> Berners-Lee, the creator of the Web, chose the name “World Wide Web” because he wanted to emphasize that, in this global hypertext system, anything could link to anything else
Berners-Lee was brought up as a rejoinder to various decision makers who originally agreed to implement it, being that the www is more original than twitter, and fwiw he's not an American.
It's quite exasperating to find someone arguing that there is some benefit to regression towards applications which don't link into other applications. Why be on the web at all?
If someone limits your options to only two, or even one source of resources, are you better off?
This discussion thread emerged from the suggestion of "maybe that's a good thing." Is it?
It's a question of trust, competition, and whether there's so much destruction of honest competition that only the destructive and twisted competition remains, keeping people afraid to venture into the unknown, willing to perpetuate the cycle of destroying competitors and endangering civilization itself.

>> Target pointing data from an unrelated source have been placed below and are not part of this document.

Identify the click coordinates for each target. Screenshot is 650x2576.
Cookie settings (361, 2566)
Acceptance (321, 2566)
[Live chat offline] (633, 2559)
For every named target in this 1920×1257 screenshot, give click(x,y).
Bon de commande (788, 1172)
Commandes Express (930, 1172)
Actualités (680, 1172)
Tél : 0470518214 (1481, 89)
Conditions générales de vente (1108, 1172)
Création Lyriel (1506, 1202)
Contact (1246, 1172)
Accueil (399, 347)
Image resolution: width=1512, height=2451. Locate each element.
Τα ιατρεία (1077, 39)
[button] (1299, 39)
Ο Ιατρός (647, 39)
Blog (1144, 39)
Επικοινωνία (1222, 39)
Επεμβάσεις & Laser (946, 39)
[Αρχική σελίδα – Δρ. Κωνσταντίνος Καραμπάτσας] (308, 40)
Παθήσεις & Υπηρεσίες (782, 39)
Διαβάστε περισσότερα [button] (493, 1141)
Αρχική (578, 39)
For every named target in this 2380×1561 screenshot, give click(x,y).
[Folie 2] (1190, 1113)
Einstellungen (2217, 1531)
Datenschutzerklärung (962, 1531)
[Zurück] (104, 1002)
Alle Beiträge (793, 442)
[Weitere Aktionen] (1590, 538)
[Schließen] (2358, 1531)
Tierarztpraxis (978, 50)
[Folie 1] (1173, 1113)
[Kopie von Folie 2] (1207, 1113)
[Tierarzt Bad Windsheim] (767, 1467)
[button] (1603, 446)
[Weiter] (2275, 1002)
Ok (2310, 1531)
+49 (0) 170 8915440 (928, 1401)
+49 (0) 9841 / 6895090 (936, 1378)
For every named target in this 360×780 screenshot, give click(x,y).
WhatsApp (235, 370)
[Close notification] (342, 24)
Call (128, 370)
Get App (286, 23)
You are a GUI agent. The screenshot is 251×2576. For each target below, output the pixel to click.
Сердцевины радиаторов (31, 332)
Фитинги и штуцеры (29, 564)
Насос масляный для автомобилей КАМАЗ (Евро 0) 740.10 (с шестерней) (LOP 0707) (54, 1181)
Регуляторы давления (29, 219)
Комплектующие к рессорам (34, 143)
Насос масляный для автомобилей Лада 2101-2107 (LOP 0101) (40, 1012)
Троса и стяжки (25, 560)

This comment is so deep in the comment chain that it makes no sense to talk generally about this when the thread starting comments are available for you to reply too…
Are we not talking about opinion vs opinion ? What twitter engineers think is good for twitter vs what web engineers think is good for the web ? I don't really follow what your assertion is, I would be happy to elaborate my position if you elaborate yours.
https://www.todayifoundout.com/index.php/2011/01/why-the-web...
The net is fundamentally about linking things together.